Dept. of Computer Science, University of Toronto; Vector Institute
Primer: Enforcing Lipschitz constraints for neural networks
We can understand a lot about a neural network by understanding the Jacobian of the function it computes, i.e. the derivatives of its outputs with respect to its inputs. I’ll explain what the Jacobian is, how it’s built up from the Jacobians of individual layers, and what it tells us about neural net optimization. I’ll then motivate why we might like to bound the matrix norm of the Jacobian, or equivalently, enforce a small Lipschitz constant for a neural net, i.e. ensure that a small change to the input makes a correspondingly small change to the output.

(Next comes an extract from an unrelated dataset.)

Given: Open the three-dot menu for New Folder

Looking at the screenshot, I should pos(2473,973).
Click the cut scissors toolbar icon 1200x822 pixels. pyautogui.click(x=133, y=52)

This is useful for several reasons: (1) it lets us make the predictions provably robust to small perturbations produced by an adversary, (2) it helps us to estimate the Wasserstein distance between probability distributions, (3) the generalization error can be bounded in terms of the Lipschitz constant, and (4) Lipschitz constraints prevent some optimization difficulties, most notably the problem of exploding gradients. To set the stage for the research talk, I’ll relate the Lipschitz bound of the network to the norms of individual layers’ Jacobians.
Grosse Group, University of Toronto; Vector Institute
Efficient Lipschitz-constrained neural networks
Training neural networks under a strict Lipschitz constraint is useful for provable adversarial robustness, generalization bounds, interpretable gradients, and Wasserstein distance estimation. By the composition property of Lipschitz functions, it suffices to ensure that each individual affine transformation or nonlinear activation is 1-Lipschitz. The challenge is to do this while maintaining the expressive power. We identify a necessary property for such an architecture: each of the layers must preserve the gradient norm during backpropagation. We propose two architectural components that satisfy strict Lipschitz constraints with norm preservation. First is the GroupSort activation function, which sorts units within a group. Second is the use of orthogonal linear layers; this is straightforward for fully connected layers, but more involved for convolution layers. We present a flexible and efficient representation of orthogonal convolutions. Our provably Lipschitz-constrained architectures perform competitively at Wasserstein distance estimation and provable adversarial robustness.